▸ **Records to use**:
Start

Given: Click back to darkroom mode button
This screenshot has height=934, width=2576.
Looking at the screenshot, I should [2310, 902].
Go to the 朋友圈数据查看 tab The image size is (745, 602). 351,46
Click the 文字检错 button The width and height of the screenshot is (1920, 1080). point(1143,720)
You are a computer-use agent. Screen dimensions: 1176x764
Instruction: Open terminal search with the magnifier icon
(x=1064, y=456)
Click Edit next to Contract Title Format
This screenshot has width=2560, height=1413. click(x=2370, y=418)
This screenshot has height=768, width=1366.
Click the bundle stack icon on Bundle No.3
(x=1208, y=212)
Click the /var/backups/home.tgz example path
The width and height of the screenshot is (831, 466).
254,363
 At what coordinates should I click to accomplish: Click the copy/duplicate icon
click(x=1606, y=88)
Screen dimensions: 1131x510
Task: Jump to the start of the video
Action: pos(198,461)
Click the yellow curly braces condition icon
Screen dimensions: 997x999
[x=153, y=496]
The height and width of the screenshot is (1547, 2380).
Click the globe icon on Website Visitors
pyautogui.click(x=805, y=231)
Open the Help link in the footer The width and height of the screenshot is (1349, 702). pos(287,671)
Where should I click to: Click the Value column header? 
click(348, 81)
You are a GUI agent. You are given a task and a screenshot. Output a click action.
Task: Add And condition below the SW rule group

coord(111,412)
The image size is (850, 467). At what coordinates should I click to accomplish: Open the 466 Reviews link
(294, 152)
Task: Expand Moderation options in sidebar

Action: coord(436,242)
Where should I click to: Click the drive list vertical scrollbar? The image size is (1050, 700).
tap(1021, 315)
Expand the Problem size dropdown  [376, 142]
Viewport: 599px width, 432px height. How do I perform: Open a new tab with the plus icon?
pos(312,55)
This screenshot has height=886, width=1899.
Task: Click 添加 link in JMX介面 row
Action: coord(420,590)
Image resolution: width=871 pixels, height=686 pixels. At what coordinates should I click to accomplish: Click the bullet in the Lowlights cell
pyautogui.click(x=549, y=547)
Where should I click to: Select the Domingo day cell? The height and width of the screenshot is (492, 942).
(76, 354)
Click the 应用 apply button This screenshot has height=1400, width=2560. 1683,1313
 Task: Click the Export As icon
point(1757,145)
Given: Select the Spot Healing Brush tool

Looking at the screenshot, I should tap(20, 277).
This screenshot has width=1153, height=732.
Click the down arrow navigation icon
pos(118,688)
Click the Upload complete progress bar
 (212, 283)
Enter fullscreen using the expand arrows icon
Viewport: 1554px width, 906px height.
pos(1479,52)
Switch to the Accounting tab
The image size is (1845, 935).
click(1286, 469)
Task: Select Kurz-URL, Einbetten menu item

End

▸ **Aim**: Copy all of the lines above word for word, keeping every line in its original order.

▸ **Correct result**:
Given: Click back to darkroom mode button
This screenshot has height=934, width=2576.
Looking at the screenshot, I should [2310, 902].
Go to the 朋友圈数据查看 tab The image size is (745, 602). 351,46
Click the 文字检错 button The width and height of the screenshot is (1920, 1080). point(1143,720)
You are a computer-use agent. Screen dimensions: 1176x764
Instruction: Open terminal search with the magnifier icon
(x=1064, y=456)
Click Edit next to Contract Title Format
This screenshot has width=2560, height=1413. click(x=2370, y=418)
This screenshot has height=768, width=1366.
Click the bundle stack icon on Bundle No.3
(x=1208, y=212)
Click the /var/backups/home.tgz example path
The width and height of the screenshot is (831, 466).
254,363
 At what coordinates should I click to accomplish: Click the copy/duplicate icon
click(x=1606, y=88)
Screen dimensions: 1131x510
Task: Jump to the start of the video
Action: pos(198,461)
Click the yellow curly braces condition icon
Screen dimensions: 997x999
[x=153, y=496]
The height and width of the screenshot is (1547, 2380).
Click the globe icon on Website Visitors
pyautogui.click(x=805, y=231)
Open the Help link in the footer The width and height of the screenshot is (1349, 702). pos(287,671)
Where should I click to: Click the Value column header? 
click(348, 81)
You are a GUI agent. You are given a task and a screenshot. Output a click action.
Task: Add And condition below the SW rule group

coord(111,412)
The image size is (850, 467). At what coordinates should I click to accomplish: Open the 466 Reviews link
(294, 152)
Task: Expand Moderation options in sidebar

Action: coord(436,242)
Where should I click to: Click the drive list vertical scrollbar? The image size is (1050, 700).
tap(1021, 315)
Expand the Problem size dropdown  [376, 142]
Viewport: 599px width, 432px height. How do I perform: Open a new tab with the plus icon?
pos(312,55)
This screenshot has height=886, width=1899.
Task: Click 添加 link in JMX介面 row
Action: coord(420,590)
Image resolution: width=871 pixels, height=686 pixels. At what coordinates should I click to accomplish: Click the bullet in the Lowlights cell
pyautogui.click(x=549, y=547)
Where should I click to: Select the Domingo day cell? The height and width of the screenshot is (492, 942).
(76, 354)
Click the 应用 apply button This screenshot has height=1400, width=2560. 1683,1313
 Task: Click the Export As icon
point(1757,145)
Given: Select the Spot Healing Brush tool

Looking at the screenshot, I should tap(20, 277).
This screenshot has width=1153, height=732.
Click the down arrow navigation icon
pos(118,688)
Click the Upload complete progress bar
 (212, 283)
Enter fullscreen using the expand arrows icon
Viewport: 1554px width, 906px height.
pos(1479,52)
Switch to the Accounting tab
The image size is (1845, 935).
click(1286, 469)
Task: Select Kurz-URL, Einbetten menu item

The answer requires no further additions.